◆ Task description ◆
Copy the part of the items that opens with the line containing "Identify the location of cell-batch: DGTA12026A." and closes with the line containing "(200, 218).", changing "Identify the location of" to "Find the position of" and leaving everything else the same.

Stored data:
Content starts

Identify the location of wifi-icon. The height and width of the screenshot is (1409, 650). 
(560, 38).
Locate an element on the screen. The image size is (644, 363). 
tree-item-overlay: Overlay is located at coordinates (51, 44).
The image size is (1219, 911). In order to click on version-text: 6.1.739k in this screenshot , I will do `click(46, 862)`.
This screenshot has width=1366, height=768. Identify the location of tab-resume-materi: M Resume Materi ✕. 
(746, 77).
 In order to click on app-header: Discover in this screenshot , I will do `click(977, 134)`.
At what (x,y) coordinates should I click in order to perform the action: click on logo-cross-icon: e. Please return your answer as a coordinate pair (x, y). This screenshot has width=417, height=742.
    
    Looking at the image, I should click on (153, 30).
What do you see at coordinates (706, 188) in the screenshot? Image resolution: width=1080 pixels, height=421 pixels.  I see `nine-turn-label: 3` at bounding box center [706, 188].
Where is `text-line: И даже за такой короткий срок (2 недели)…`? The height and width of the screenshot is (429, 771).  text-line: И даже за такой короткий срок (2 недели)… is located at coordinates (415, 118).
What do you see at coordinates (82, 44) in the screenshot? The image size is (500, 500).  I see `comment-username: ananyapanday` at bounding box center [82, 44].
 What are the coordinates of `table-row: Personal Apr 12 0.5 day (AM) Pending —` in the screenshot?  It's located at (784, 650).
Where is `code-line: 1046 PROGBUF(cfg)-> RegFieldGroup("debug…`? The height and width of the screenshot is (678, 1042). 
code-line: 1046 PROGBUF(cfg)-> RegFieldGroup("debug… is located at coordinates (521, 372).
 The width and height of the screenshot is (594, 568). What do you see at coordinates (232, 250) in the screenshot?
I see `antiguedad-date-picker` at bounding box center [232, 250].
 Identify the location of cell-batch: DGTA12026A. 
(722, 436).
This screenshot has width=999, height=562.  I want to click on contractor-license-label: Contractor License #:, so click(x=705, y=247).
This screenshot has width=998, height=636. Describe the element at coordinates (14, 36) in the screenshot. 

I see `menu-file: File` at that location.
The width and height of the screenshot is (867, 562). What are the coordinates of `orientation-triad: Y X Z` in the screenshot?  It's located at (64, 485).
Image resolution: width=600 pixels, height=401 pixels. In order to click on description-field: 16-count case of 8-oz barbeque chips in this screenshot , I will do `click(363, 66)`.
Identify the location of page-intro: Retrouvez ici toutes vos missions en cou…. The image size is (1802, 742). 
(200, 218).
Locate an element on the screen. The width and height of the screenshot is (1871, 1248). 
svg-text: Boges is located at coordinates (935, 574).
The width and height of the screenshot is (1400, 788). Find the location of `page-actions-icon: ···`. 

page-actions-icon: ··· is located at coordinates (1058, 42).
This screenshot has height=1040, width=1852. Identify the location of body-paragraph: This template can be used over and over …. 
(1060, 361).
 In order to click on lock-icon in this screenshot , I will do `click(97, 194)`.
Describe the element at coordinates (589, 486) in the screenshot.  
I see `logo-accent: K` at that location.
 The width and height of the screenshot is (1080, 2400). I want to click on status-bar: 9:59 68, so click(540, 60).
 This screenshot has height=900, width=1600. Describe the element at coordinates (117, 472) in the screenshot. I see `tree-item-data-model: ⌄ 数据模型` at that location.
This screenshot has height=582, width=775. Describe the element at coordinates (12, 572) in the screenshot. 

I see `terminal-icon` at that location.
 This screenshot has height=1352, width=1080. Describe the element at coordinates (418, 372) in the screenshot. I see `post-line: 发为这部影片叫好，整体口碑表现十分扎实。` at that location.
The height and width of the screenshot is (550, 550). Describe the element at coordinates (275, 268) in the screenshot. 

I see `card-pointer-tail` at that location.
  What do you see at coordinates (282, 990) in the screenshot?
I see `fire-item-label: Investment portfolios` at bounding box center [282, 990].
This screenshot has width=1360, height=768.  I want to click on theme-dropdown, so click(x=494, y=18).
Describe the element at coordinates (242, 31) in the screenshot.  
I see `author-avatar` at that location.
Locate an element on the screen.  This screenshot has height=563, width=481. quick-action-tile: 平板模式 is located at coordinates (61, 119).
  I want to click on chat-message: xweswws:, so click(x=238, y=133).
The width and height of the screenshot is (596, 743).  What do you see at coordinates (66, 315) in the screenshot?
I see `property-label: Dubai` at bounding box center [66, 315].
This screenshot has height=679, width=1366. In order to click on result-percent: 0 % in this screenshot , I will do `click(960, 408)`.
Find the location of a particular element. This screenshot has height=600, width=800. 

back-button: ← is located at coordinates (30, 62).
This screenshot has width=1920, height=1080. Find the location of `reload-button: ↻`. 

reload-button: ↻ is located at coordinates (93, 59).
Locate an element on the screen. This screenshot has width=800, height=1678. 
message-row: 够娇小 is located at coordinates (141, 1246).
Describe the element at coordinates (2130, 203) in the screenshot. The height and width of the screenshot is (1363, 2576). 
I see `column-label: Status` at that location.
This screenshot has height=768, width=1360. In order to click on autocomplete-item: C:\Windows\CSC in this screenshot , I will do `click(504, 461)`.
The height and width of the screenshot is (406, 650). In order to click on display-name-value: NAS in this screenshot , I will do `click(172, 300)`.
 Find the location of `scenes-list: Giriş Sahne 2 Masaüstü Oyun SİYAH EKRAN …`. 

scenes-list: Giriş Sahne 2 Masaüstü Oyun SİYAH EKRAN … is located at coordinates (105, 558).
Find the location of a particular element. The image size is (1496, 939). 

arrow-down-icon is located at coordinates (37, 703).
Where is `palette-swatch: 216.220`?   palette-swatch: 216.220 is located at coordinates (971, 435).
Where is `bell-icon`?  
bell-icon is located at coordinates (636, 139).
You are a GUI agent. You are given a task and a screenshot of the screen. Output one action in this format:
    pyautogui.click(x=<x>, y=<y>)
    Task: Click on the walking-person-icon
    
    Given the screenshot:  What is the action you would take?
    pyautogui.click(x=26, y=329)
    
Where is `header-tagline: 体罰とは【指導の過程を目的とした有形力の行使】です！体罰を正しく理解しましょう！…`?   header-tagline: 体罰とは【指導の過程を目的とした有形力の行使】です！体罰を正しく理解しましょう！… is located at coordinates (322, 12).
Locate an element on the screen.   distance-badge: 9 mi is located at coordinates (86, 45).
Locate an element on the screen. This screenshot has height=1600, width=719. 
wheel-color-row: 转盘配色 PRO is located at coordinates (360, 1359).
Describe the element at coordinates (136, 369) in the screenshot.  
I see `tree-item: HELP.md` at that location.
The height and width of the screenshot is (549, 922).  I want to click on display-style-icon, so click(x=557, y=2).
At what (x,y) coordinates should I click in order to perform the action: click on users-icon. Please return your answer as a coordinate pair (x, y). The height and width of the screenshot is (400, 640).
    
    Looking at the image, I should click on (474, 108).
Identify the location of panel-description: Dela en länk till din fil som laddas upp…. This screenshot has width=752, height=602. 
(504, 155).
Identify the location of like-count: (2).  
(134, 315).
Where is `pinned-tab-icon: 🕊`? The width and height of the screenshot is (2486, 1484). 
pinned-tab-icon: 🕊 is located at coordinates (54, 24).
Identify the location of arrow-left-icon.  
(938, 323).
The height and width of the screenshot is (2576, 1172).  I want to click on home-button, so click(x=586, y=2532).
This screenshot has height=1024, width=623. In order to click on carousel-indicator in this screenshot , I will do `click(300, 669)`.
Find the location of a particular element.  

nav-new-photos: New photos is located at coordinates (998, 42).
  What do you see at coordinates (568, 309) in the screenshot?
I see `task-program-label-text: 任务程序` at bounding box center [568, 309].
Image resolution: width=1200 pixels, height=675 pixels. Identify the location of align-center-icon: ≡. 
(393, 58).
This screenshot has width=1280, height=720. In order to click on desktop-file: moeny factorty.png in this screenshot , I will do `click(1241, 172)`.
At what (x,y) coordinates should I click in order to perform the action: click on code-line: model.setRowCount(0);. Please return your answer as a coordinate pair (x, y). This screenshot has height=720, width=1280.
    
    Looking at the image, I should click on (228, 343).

Content ends

◆ Solution to the exercise ◆
 Find the position of cell-batch: DGTA12026A. 
(722, 436).
This screenshot has width=999, height=562.  I want to click on contractor-license-label: Contractor License #:, so click(x=705, y=247).
This screenshot has width=998, height=636. Describe the element at coordinates (14, 36) in the screenshot. 

I see `menu-file: File` at that location.
The width and height of the screenshot is (867, 562). What are the coordinates of `orientation-triad: Y X Z` in the screenshot?  It's located at (64, 485).
Image resolution: width=600 pixels, height=401 pixels. In order to click on description-field: 16-count case of 8-oz barbeque chips in this screenshot , I will do `click(363, 66)`.
Find the position of page-intro: Retrouvez ici toutes vos missions en cou…. The image size is (1802, 742). 
(200, 218).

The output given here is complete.